- AIM OF THE TASK
The response must be the exact lines from the line holding "Instruction: Open Microsoft" through the end of the entries, with no pictures and nothing else.

- Saved entries
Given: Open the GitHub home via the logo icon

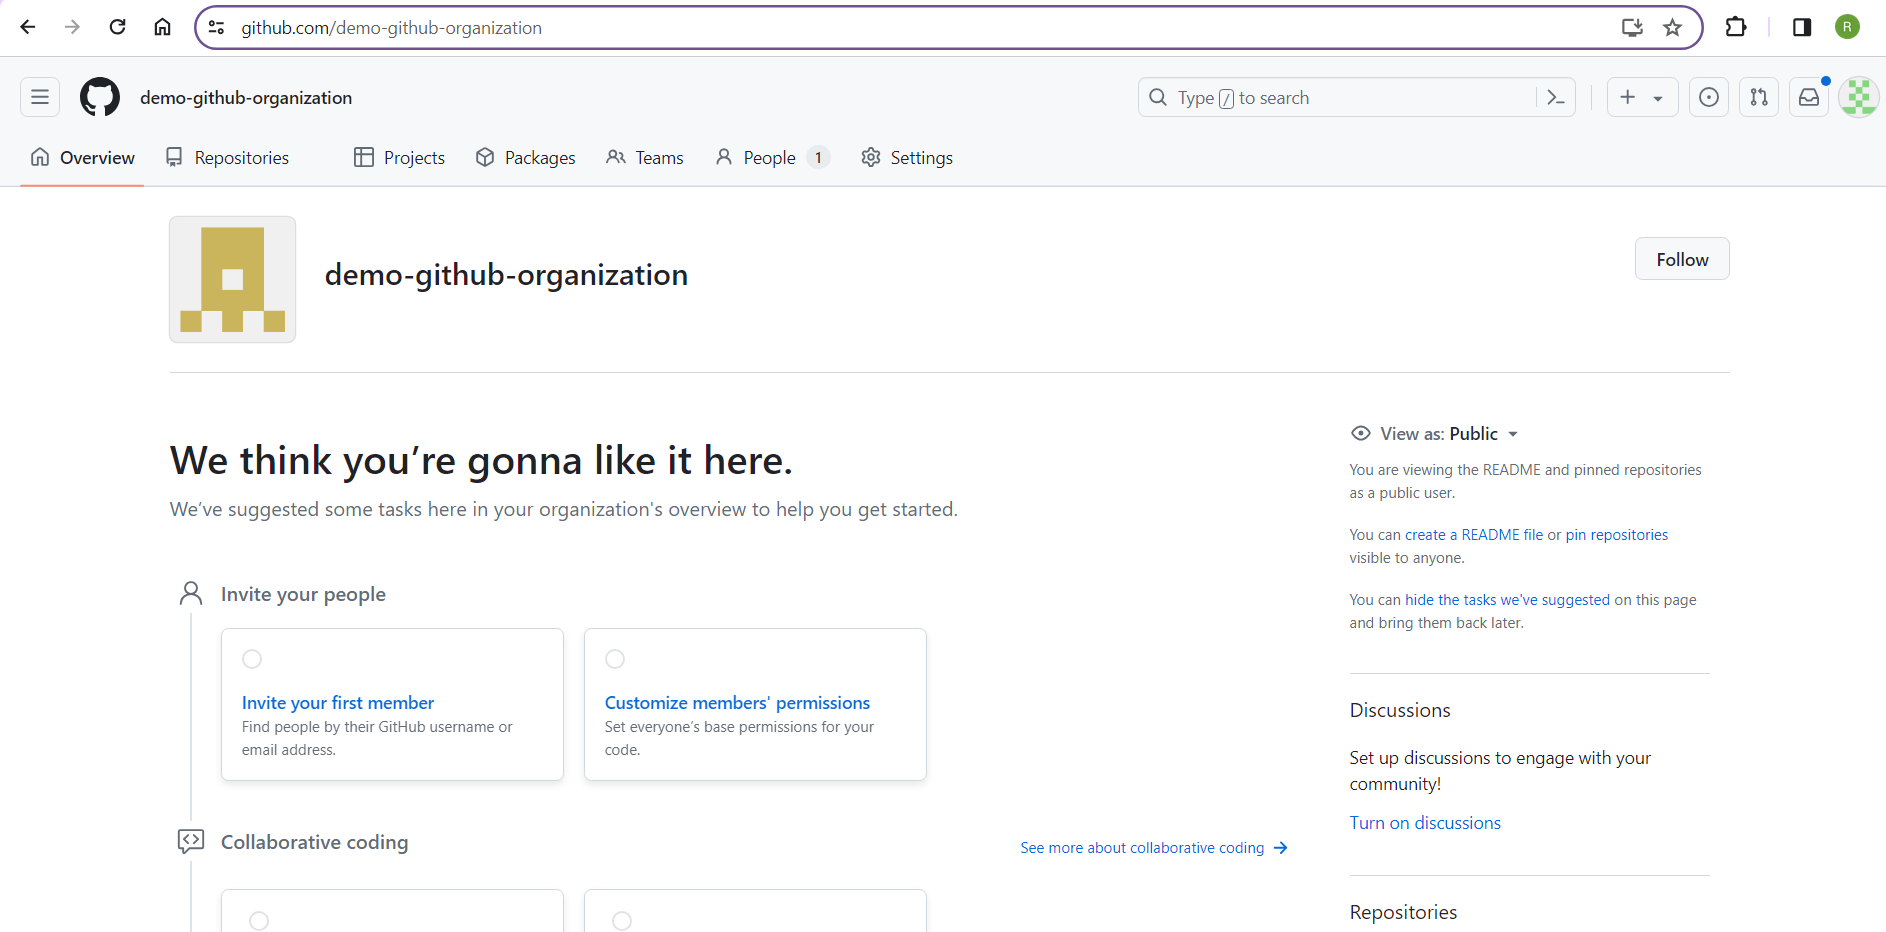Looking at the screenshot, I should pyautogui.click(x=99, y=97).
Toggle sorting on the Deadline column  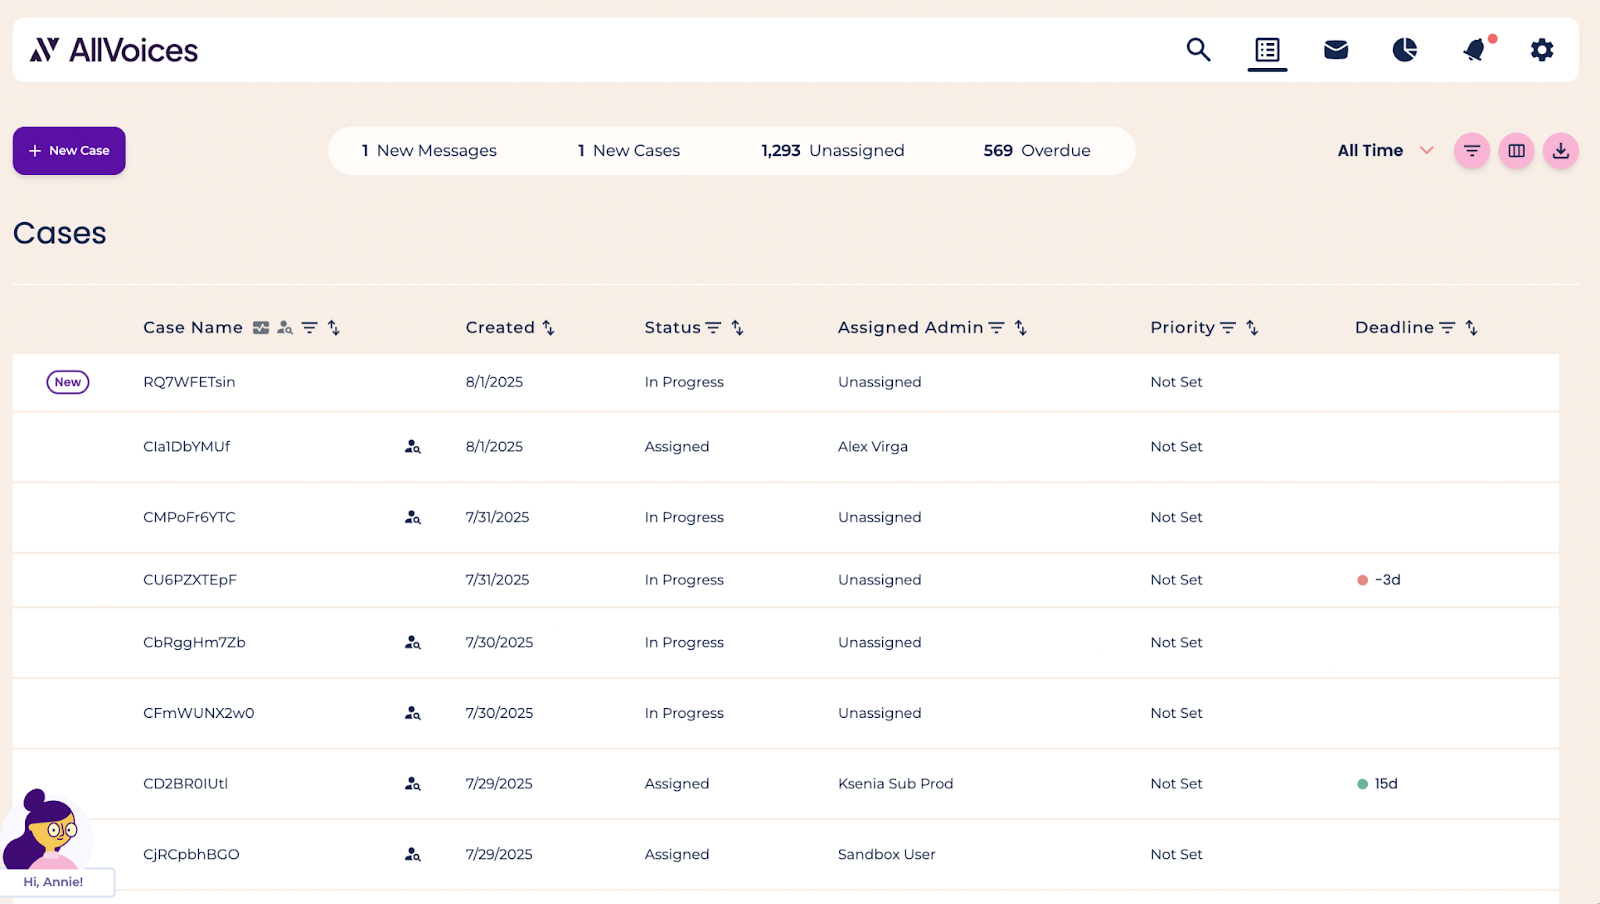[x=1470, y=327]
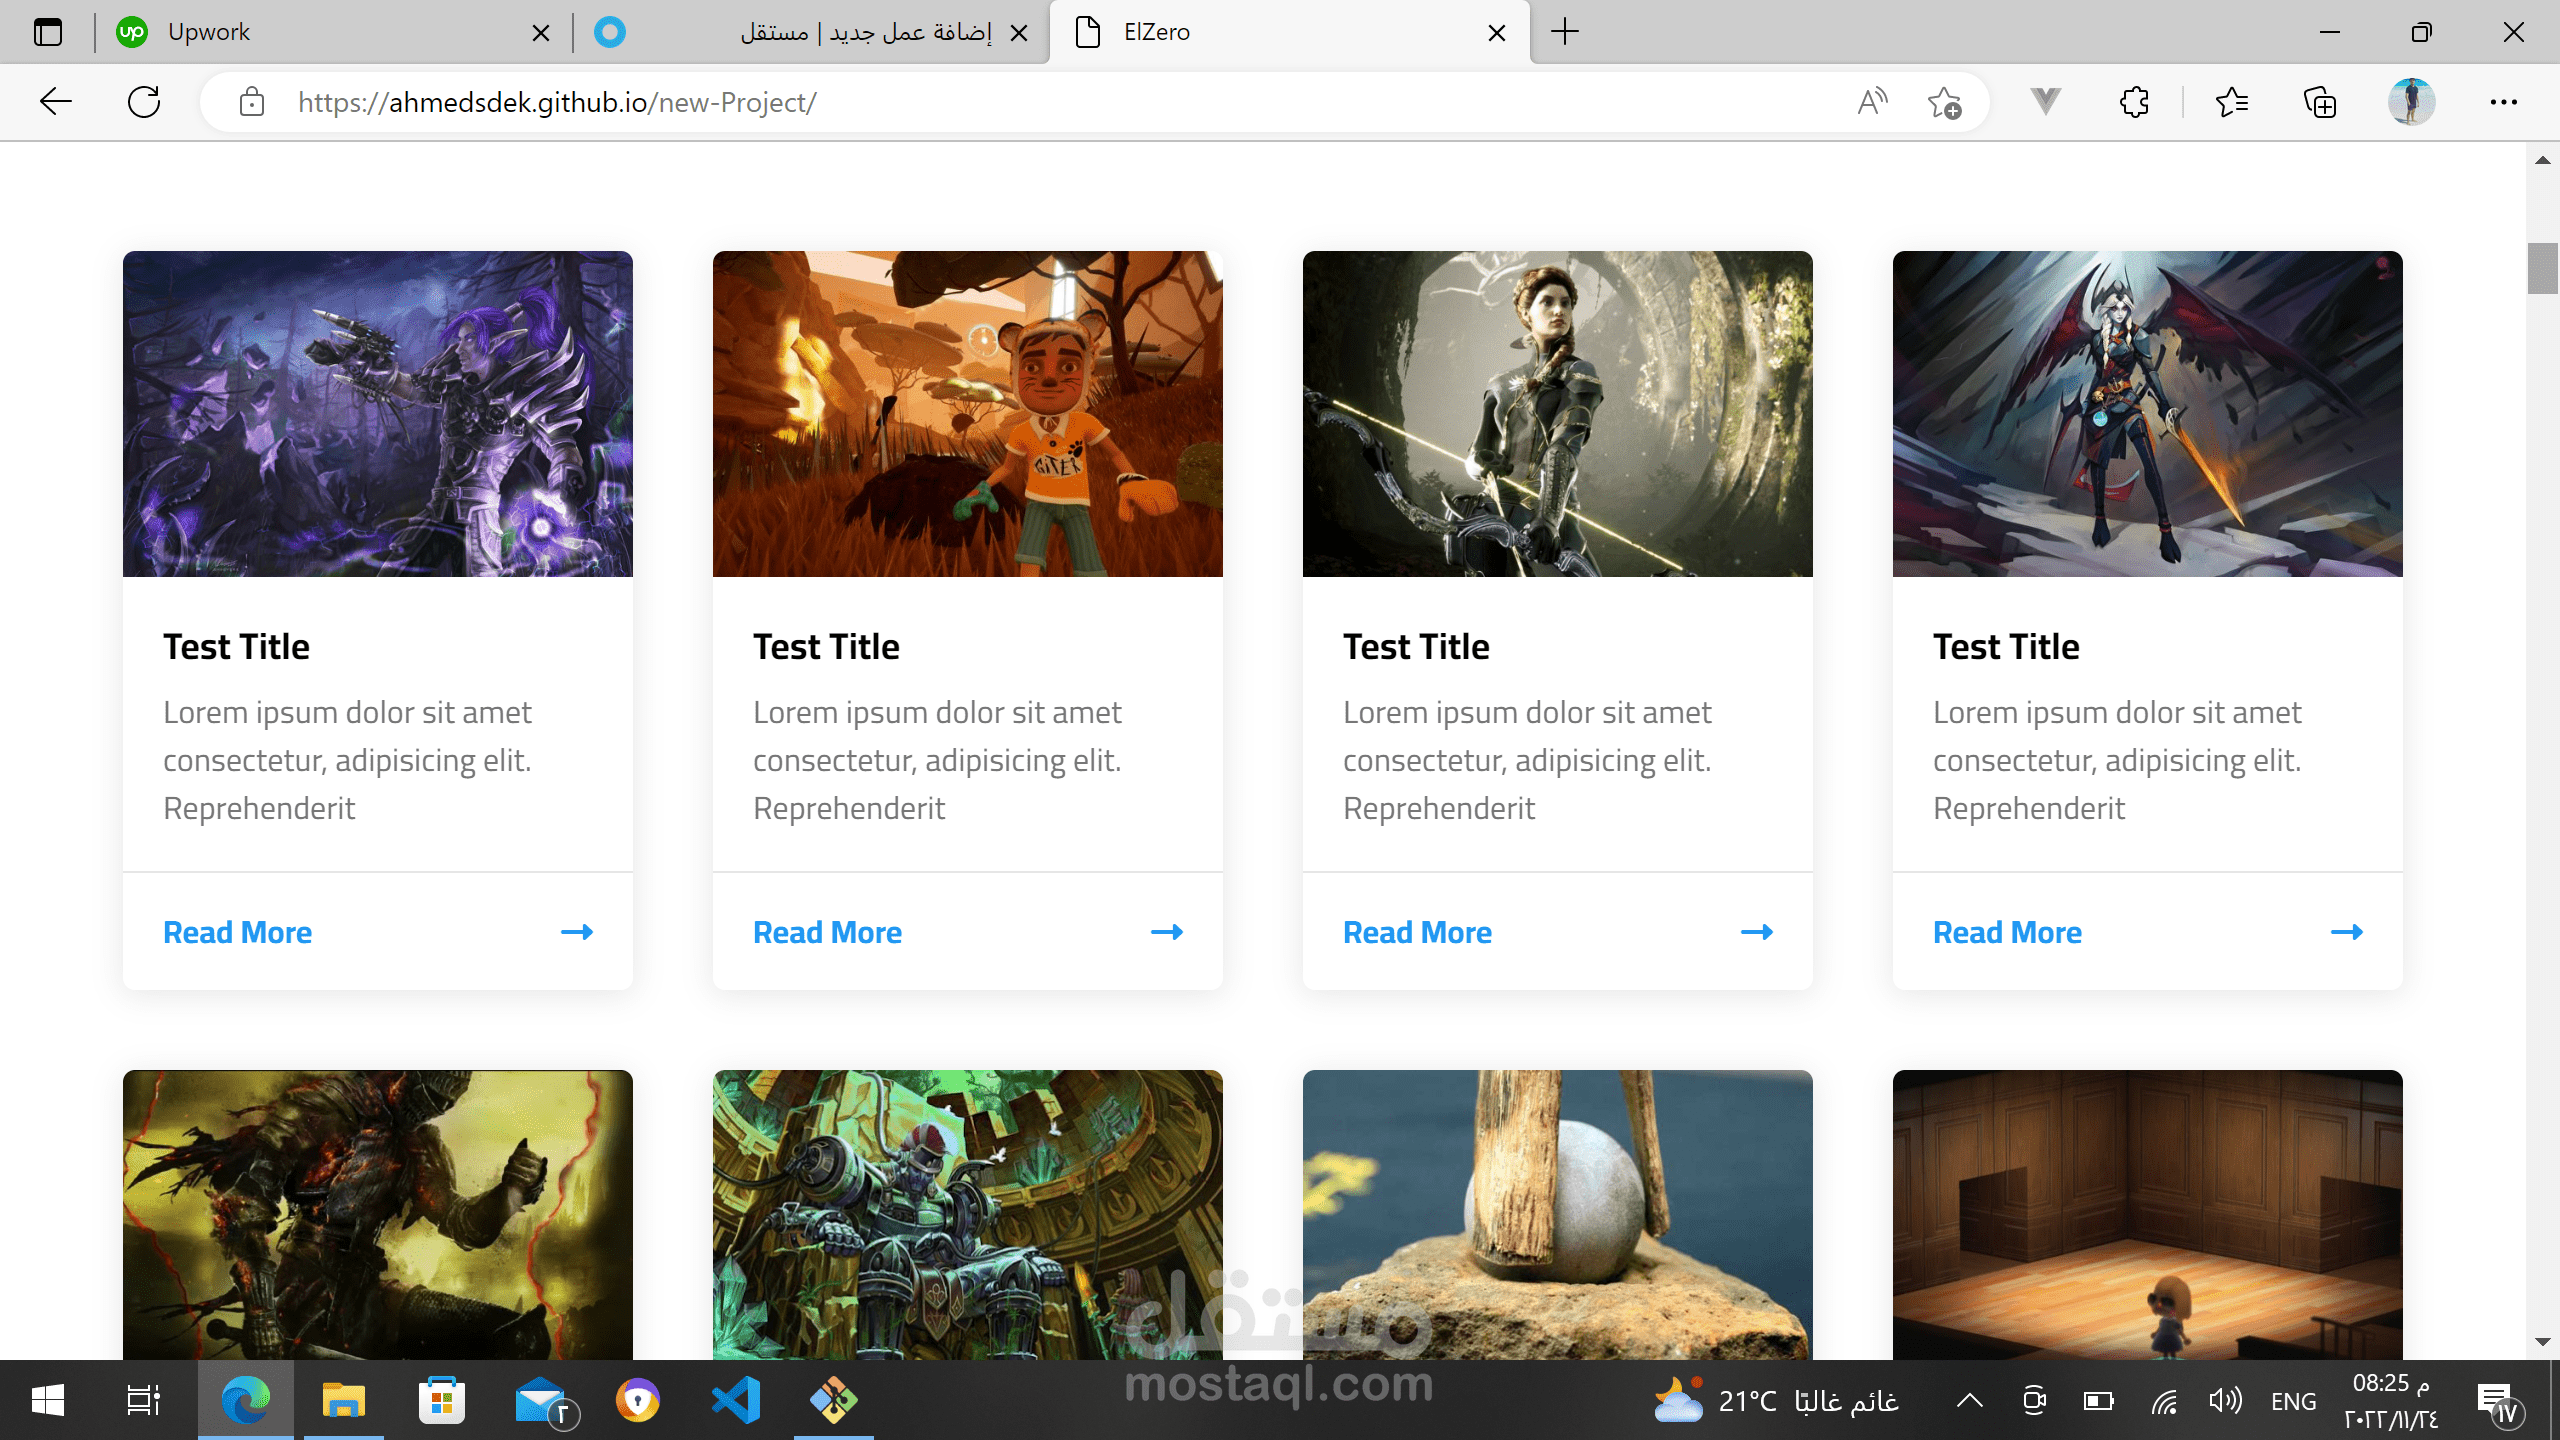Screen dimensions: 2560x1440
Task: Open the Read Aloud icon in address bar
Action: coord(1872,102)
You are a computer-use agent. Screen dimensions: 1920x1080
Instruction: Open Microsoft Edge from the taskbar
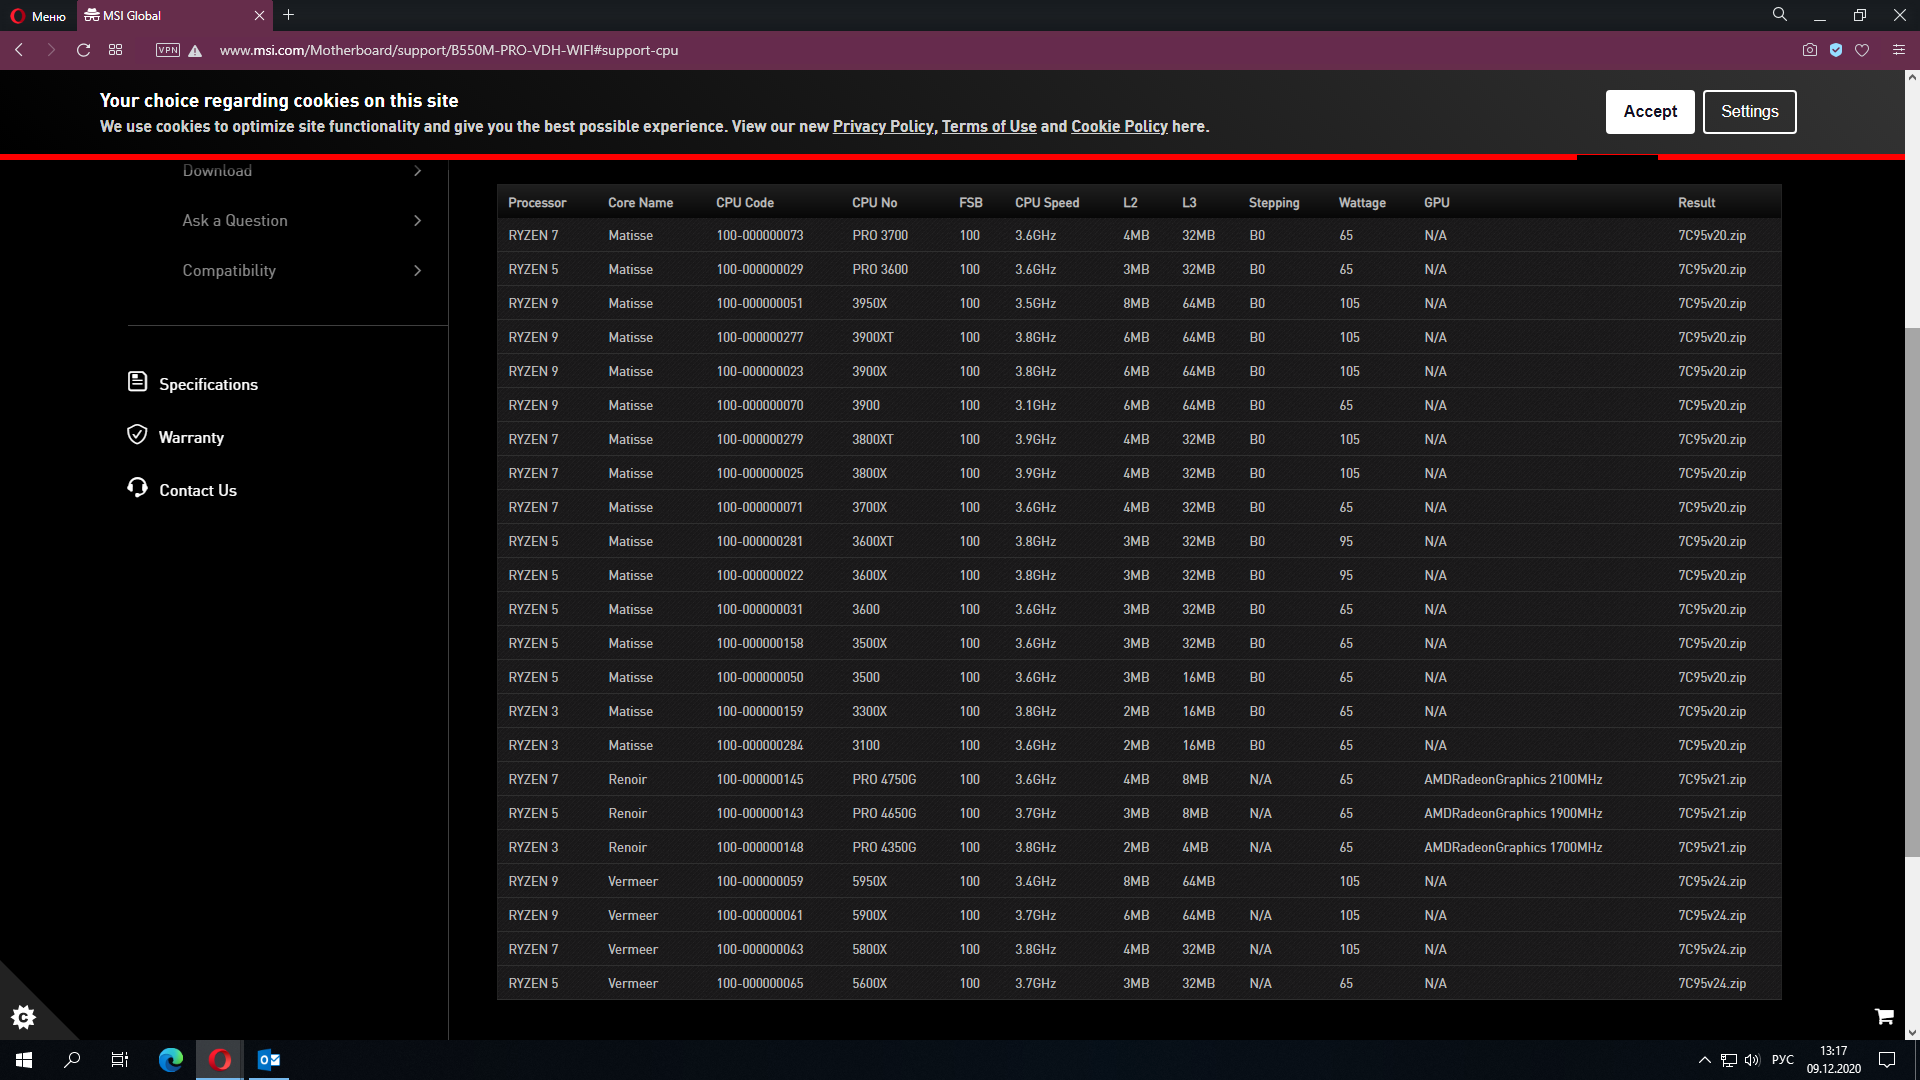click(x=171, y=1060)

- EXERCISE RESULT
Instruction: Open Microsoft Edge from the taskbar
click(x=171, y=1060)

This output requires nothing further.